Your objective
Put every line of the records below into a numbered list, and leave out the blank lines.
[BEGIN Data listing]
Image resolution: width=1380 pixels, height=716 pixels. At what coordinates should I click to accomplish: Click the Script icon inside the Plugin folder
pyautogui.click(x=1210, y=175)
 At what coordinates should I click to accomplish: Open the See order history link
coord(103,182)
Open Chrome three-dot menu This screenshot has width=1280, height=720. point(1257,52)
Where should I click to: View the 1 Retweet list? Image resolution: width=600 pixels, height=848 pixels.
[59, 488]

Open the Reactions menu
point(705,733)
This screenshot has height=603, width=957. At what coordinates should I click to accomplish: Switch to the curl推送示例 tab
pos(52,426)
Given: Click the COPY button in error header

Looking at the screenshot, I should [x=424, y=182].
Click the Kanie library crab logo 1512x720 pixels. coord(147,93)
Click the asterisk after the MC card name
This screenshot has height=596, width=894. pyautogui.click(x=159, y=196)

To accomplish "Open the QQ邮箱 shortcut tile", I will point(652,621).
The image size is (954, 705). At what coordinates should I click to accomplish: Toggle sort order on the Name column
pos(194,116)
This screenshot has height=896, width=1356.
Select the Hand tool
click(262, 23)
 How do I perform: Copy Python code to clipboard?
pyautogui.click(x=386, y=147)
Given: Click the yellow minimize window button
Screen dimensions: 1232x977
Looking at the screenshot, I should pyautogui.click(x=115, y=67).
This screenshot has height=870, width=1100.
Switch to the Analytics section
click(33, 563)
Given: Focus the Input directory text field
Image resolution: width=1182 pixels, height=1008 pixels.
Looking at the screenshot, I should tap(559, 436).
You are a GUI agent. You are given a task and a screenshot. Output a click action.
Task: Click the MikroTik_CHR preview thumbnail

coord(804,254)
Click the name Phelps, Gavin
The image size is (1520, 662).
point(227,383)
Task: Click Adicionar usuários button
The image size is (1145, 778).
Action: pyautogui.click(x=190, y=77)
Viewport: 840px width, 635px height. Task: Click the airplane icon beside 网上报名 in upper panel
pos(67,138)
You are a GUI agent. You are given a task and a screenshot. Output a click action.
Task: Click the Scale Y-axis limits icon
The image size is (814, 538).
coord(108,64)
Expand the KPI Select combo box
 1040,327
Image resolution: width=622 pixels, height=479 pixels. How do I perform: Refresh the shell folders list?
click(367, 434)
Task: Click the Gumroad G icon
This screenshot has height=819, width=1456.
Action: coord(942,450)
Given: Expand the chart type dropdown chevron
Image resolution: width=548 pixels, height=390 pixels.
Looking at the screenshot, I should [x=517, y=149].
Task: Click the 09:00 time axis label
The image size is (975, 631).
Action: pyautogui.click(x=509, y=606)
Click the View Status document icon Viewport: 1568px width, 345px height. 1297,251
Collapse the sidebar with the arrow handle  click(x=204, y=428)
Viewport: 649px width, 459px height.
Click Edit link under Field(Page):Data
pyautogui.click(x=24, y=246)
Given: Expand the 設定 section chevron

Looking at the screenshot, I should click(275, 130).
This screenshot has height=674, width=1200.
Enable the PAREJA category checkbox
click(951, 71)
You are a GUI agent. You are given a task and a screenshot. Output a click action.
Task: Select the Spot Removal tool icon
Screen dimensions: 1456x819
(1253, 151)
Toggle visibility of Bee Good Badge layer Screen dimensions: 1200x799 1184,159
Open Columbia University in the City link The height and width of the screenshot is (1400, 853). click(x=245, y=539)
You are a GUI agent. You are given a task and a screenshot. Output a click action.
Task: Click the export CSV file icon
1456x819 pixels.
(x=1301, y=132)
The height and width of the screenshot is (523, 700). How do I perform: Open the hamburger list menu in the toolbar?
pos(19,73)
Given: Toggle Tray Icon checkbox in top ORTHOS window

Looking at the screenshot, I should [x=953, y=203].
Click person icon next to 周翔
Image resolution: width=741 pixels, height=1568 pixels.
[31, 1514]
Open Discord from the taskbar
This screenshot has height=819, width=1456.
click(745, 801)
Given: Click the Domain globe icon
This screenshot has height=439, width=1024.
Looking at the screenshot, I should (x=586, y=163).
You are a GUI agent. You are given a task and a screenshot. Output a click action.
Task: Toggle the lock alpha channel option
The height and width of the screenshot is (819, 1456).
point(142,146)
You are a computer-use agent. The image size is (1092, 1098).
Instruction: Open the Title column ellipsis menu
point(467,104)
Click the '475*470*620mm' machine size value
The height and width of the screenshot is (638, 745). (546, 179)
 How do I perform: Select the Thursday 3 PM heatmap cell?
[END Data listing]
Result of the task
1. Image resolution: width=1380 pixels, height=716 pixels. At what coordinates should I click to accomplish: Click the Script icon inside the Plugin folder
2. pyautogui.click(x=1210, y=175)
3.  At what coordinates should I click to accomplish: Open the See order history link
4. coord(103,182)
5. Open Chrome three-dot menu This screenshot has width=1280, height=720. point(1257,52)
6. Where should I click to: View the 1 Retweet list? Image resolution: width=600 pixels, height=848 pixels.
7. [59, 488]
8. Open the Reactions menu
9. point(705,733)
10. This screenshot has height=603, width=957. At what coordinates should I click to accomplish: Switch to the curl推送示例 tab
11. pos(52,426)
12. Given: Click the COPY button in error header
13. Looking at the screenshot, I should [x=424, y=182].
14. Click the Kanie library crab logo 1512x720 pixels. coord(147,93)
15. Click the asterisk after the MC card name
16. This screenshot has height=596, width=894. pyautogui.click(x=159, y=196)
17. To accomplish "Open the QQ邮箱 shortcut tile", I will point(652,621).
18. The image size is (954, 705). At what coordinates should I click to accomplish: Toggle sort order on the Name column
19. pos(194,116)
20. This screenshot has height=896, width=1356.
21. Select the Hand tool
22. click(262, 23)
23.  How do I perform: Copy Python code to clipboard?
24. pyautogui.click(x=386, y=147)
25. Given: Click the yellow minimize window button
26. Screen dimensions: 1232x977
27. Looking at the screenshot, I should pyautogui.click(x=115, y=67).
28. This screenshot has height=870, width=1100.
29. Switch to the Analytics section
30. click(33, 563)
31. Given: Focus the Input directory text field
32. Image resolution: width=1182 pixels, height=1008 pixels.
33. Looking at the screenshot, I should tap(559, 436).
34. You are a GUI agent. You are given a task and a screenshot. Output a click action.
35. Task: Click the MikroTik_CHR preview thumbnail
36. coord(804,254)
37. Click the name Phelps, Gavin
38. The image size is (1520, 662).
39. point(227,383)
40. Task: Click Adicionar usuários button
41. The image size is (1145, 778).
42. Action: pyautogui.click(x=190, y=77)
43. Viewport: 840px width, 635px height. Task: Click the airplane icon beside 网上报名 in upper panel
44. pos(67,138)
45. You are a GUI agent. You are given a task and a screenshot. Output a click action.
46. Task: Click the Scale Y-axis limits icon
47. The image size is (814, 538).
48. coord(108,64)
49. Expand the KPI Select combo box
50.  1040,327
51. Image resolution: width=622 pixels, height=479 pixels. How do I perform: Refresh the shell folders list?
52. click(367, 434)
53. Task: Click the Gumroad G icon
54. This screenshot has height=819, width=1456.
55. Action: coord(942,450)
56. Given: Expand the chart type dropdown chevron
57. Image resolution: width=548 pixels, height=390 pixels.
58. Looking at the screenshot, I should [x=517, y=149].
59. Task: Click the 09:00 time axis label
60. The image size is (975, 631).
61. Action: pyautogui.click(x=509, y=606)
62. Click the View Status document icon Viewport: 1568px width, 345px height. 1297,251
63. Collapse the sidebar with the arrow handle  click(x=204, y=428)
64. Viewport: 649px width, 459px height.
65. Click Edit link under Field(Page):Data
66. pyautogui.click(x=24, y=246)
67. Given: Expand the 設定 section chevron
68. Looking at the screenshot, I should click(275, 130).
69. This screenshot has height=674, width=1200.
70. Enable the PAREJA category checkbox
71. click(951, 71)
72. You are a GUI agent. You are given a task and a screenshot. Output a click action.
73. Task: Select the Spot Removal tool icon
74. Screen dimensions: 1456x819
75. (1253, 151)
76. Toggle visibility of Bee Good Badge layer Screen dimensions: 1200x799 1184,159
77. Open Columbia University in the City link The height and width of the screenshot is (1400, 853). click(x=245, y=539)
78. You are a GUI agent. You are given a task and a screenshot. Output a click action.
79. Task: Click the export CSV file icon
80. 1456x819 pixels.
81. (x=1301, y=132)
82. The height and width of the screenshot is (523, 700). How do I perform: Open the hamburger list menu in the toolbar?
83. pos(19,73)
84. Given: Toggle Tray Icon checkbox in top ORTHOS window
85. Looking at the screenshot, I should [x=953, y=203].
86. Click person icon next to 周翔
87. Image resolution: width=741 pixels, height=1568 pixels.
88. [31, 1514]
89. Open Discord from the taskbar
90. This screenshot has height=819, width=1456.
91. click(745, 801)
92. Given: Click the Domain globe icon
93. This screenshot has height=439, width=1024.
94. Looking at the screenshot, I should (x=586, y=163).
95. You are a GUI agent. You are given a task and a screenshot. Output a click action.
96. Task: Toggle the lock alpha channel option
97. The height and width of the screenshot is (819, 1456).
98. point(142,146)
99. You are a computer-use agent. The image size is (1092, 1098).
100. Instruction: Open the Title column ellipsis menu
101. point(467,104)
102. Click the '475*470*620mm' machine size value
103. The height and width of the screenshot is (638, 745). (546, 179)
104.  How do I perform: Select the Thursday 3 PM heatmap cell?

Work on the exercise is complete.